I am not often asked for code, and I had a few reactions to a recent request, which was made by a student.  My first reaction was that of a professor: should I give the student a fish or teach the student how to fish?  When I am usually asked for code, the request is extremely short with no context given, meaning that it is hard for me to gauge how hard the student had tried to get the program to work.  Was there a typo in the paper that is causing a problem? Where are they stuck?  What types of programming errors are they getting?  Are they simply being lazy?  I just don’t know.

This particular request relied on code that was about 20 lines of code.   Most of my projects are longer, usually comprising of hundreds or thousands of lines of code (I don’t really count, but they can get hairy).  I found myself wondering if the requester–a graduate student–really had thought about how to run the code or was just emailing me.  I exchanged a few emails with the requester before sending my code to make sure that I wasn’t doing someone’s homework for them.

Another recent request asked for code in a paper that I did the computational work for when I was in graduate school.  I looked at the pseudo-code in the paper draft and wrote the code.  It took me a day or so to get my code working, but it wasn’t particularly painful.  In this case, I was confident that the paper was clear and unambiguous about how to write the code.

My second concern about sharing code is–and I’m being honest here–my code is one giant hack.  I am not a software programmer.  I know what good, elegant code looks like, and it’s not mine.  I often have to cobble together multiple programs to solve a problem from beginning to end.  I often write a script to run many copies of the same program with different inputs.  I always write code for analyzing the solutions and creating figures.  Over the years, I have gotten good at making my code readable to me, so that I can come back to it after months or years and figure out what I did.  But that’s not the same thing as being readable to someone else.  This is a long way of saying that I’m a little embarrassed about sharing my code with others.  Maybe I’m just prudent and am being too hard on myself.  But I am married to a software programmer, so I very aware of how high the bar really is for “good” code.

Having someone look at my code is like inviting someone into my house before straightening up first. It’s one thing to show my messy code to a collaborator but it’s another thing to show my messy code to a stranger.  Sharing papers and tech reports is different–they are polished so they are OK to share.  This can be somewhat addressed by commenting code better.  I always start off commenting code well, but during the fog of debugging, my code usually gets a little out of control, and it’s hard to reign in after awhile.  (I’ve seen other people’s code.  I have some good programming habits–my code could be much, much worse).

However, as I am learning in my discrete optimization course this semester, even simple programming assignments such as implementing the Secretary Problem Markov decision process model can be incredibly difficult for PhD students.  They can benefit from looking at my code.  My homework solution code isn’t as wild and unruly as my research code.  I’m getting used to sharing my code for the homework solutions.

On a related note, this post by Panos Ipeirotis reflects on how to make code more robust to changes, since old code often does not run if it relies on old libraries.  Dr. Ipeirotis is a computer scientist, and it sounds like he writes more elegant code than I do.  I’m still in square one, meaning that I try to make my code readable to someone else.

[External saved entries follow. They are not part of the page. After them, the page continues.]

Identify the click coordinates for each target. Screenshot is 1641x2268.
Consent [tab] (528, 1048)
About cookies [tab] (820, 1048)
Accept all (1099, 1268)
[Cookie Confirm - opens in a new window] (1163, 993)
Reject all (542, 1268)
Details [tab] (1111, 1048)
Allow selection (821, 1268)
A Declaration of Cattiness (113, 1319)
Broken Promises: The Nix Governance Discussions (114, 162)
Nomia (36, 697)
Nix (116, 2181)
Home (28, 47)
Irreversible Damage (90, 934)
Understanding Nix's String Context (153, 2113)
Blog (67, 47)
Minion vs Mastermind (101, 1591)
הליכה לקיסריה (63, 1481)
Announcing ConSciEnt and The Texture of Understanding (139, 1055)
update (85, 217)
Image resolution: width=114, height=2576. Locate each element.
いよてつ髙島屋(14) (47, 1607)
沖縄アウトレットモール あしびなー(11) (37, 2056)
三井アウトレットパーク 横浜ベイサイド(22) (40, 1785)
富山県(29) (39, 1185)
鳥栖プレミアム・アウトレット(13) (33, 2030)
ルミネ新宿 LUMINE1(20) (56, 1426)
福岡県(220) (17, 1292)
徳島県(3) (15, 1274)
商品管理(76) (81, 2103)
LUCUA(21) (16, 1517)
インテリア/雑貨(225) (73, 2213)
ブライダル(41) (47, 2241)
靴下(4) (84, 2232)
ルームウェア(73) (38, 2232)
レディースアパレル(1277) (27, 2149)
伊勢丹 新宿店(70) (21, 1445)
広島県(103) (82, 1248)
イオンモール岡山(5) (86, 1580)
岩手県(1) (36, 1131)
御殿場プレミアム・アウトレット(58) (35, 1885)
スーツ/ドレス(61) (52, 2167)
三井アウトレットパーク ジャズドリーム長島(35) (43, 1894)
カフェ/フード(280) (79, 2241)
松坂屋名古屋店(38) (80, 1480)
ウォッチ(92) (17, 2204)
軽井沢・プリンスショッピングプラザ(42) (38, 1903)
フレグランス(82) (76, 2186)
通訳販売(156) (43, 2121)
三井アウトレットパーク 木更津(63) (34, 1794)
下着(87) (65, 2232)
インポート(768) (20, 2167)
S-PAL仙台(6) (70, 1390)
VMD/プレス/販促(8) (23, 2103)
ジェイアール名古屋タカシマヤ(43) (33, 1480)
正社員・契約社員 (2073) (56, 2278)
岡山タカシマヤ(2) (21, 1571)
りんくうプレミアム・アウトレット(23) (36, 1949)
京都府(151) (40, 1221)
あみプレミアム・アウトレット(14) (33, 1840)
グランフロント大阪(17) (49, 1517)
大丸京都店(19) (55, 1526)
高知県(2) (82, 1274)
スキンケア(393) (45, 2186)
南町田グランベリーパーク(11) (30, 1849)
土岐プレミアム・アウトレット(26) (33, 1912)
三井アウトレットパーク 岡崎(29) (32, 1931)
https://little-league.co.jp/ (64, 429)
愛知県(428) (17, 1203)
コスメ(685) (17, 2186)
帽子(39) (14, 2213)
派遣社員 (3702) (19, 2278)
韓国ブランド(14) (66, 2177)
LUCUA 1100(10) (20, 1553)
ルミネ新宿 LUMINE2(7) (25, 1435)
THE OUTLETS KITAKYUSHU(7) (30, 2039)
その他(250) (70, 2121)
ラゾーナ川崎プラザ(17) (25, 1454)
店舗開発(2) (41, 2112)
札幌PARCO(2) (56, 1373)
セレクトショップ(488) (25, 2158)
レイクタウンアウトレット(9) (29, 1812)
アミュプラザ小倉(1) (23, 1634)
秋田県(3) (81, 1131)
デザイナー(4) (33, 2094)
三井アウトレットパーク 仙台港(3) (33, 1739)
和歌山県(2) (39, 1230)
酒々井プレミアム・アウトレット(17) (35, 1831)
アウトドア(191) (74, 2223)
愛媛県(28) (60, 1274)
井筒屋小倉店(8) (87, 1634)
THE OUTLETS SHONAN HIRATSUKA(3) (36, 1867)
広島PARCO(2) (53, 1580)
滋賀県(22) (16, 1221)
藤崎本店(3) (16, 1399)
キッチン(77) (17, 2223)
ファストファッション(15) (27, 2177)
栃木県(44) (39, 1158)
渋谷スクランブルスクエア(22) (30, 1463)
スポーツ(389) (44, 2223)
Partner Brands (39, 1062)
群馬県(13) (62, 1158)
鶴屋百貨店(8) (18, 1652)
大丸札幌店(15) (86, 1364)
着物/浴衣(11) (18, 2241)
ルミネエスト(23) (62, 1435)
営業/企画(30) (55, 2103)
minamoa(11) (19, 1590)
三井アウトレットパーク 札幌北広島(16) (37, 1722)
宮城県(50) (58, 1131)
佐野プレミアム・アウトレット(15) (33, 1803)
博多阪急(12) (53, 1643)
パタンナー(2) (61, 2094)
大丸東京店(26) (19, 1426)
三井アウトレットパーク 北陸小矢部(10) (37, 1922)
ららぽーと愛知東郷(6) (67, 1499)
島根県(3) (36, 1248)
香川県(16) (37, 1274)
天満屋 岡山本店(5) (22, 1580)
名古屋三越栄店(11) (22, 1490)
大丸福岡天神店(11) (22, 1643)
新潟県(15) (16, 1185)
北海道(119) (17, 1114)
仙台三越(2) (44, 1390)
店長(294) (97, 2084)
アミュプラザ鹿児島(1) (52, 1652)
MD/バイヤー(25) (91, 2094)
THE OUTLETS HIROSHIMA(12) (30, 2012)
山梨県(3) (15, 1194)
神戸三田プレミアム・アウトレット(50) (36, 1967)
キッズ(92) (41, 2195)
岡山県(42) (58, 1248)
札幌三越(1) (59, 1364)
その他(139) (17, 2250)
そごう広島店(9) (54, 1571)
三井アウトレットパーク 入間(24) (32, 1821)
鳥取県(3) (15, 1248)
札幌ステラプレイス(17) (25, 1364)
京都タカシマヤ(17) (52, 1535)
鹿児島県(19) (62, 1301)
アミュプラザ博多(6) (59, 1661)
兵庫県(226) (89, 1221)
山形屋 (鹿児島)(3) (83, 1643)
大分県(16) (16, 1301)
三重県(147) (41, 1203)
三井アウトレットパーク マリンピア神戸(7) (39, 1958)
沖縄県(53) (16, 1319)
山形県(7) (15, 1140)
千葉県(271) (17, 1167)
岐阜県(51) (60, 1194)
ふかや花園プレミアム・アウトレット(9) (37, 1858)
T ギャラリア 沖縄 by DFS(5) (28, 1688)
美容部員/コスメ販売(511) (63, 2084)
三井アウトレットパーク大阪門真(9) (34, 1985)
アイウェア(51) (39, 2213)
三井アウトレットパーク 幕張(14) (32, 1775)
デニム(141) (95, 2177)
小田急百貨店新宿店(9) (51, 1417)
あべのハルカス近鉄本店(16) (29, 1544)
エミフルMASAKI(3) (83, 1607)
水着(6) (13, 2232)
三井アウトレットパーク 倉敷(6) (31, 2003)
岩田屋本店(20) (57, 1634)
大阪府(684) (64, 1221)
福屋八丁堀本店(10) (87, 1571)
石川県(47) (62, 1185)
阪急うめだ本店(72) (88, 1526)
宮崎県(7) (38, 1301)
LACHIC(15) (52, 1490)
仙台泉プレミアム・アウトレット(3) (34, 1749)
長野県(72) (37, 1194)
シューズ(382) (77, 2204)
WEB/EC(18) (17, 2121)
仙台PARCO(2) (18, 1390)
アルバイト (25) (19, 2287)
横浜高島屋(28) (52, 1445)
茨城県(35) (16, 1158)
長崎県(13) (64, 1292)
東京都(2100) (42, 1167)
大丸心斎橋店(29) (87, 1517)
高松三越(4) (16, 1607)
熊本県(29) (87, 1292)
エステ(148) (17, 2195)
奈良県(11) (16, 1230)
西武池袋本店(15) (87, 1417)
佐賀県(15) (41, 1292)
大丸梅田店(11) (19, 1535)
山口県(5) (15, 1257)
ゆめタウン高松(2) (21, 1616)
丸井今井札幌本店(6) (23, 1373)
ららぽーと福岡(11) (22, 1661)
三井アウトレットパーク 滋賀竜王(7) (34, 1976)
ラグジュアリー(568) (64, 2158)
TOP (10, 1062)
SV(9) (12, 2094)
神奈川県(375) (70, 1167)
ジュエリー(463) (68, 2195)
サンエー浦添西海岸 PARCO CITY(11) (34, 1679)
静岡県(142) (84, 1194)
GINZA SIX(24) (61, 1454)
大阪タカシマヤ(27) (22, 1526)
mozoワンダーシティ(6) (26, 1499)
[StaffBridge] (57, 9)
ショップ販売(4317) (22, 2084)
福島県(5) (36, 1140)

How self-conscious are you about sharing your code?

 


the first supercomputer was powered by women

I stumbled across an article on ENIAC, the world’s first supercomputer that was built by the Army and unveiled in 1946.  It summarizes twelve factoids about ENIAC. I found these two the most interesting:

5. The original programmers of ENIAC computer were women. The most famous of the group was Jean Jennings Bartik (originally Betty Jennings). The other five women were Kay McNulty, Betty Snyder, Marlyn Wescoff, Fran Bilas, and Ruth Lichterman. All six have been inducted into the Women in Technology International Hall of Fame. When the U.S. Army introduced the ENIAC to the public, it introduced the inventors (Dr. John Mauchly and J. Presper Eckert), but it never introduced the female programmers.

6. Jean Bartik went on to become an editor for Auerback Publishers, and eventually worked for Data Decisions, which was funded by Ziff-Davis Publishing. She has a museum in her name at Northwest Missouri State university in Maryville, Missouri.

Kudos to the women of ENIAC and other women of supercomputing fame!

The women of ENIAC


love & operations research

My February blog post is a bit belated and less technical than it should be.  It has been a busy February for me as I prepare for the arrival of my third child.  I am sure that I will have a few blog posts about love after my little bundle of joy arrives some time during March.

I thoroughly enjoyed Anna Nagurney’s photo essay of why she loves OR as well as Mike Trick’s personal account of finding (and not finding) love via the Secretary problem.  Mike Trick’s blog post reminded me of my father’s criteria for finding a spouse:  he made a list and searched until he met someone who met all of his criteria.  He was chided by many for making a list.  How could anyone meet all of his criteria?  My father is apparently a satisficer not an optimizer.  It turned out that his problem was not over-constrained and infeasible: he met and married my mother, and they will be celebrating their 40th wedding anniversary later this year.

I tell this story about my father because I did not use operations research in choosing a spouse.  Maybe I didn’t need to–my father set such a wonderful example about laying out the right criteria that I think I had a good road map to start with.

I tend to use operations research to run my household so that I can optimally balance work and family life (I will blog about that in the near future).  I have been known to mention critical paths, bottlenecks, and value focused thinking during breakfast conversations about planning a hectic day with my husband.  He doesn’t always appreciate when I try to optimize him, but as a nerd, he always knows that my intentions are good.  And frequently my ideas about scheduling are helpful with budgeting our time on a busy day.  However, my INFORMS blog challenge post about love can be summarized in a single sentence: Do not try to optimize your spouse.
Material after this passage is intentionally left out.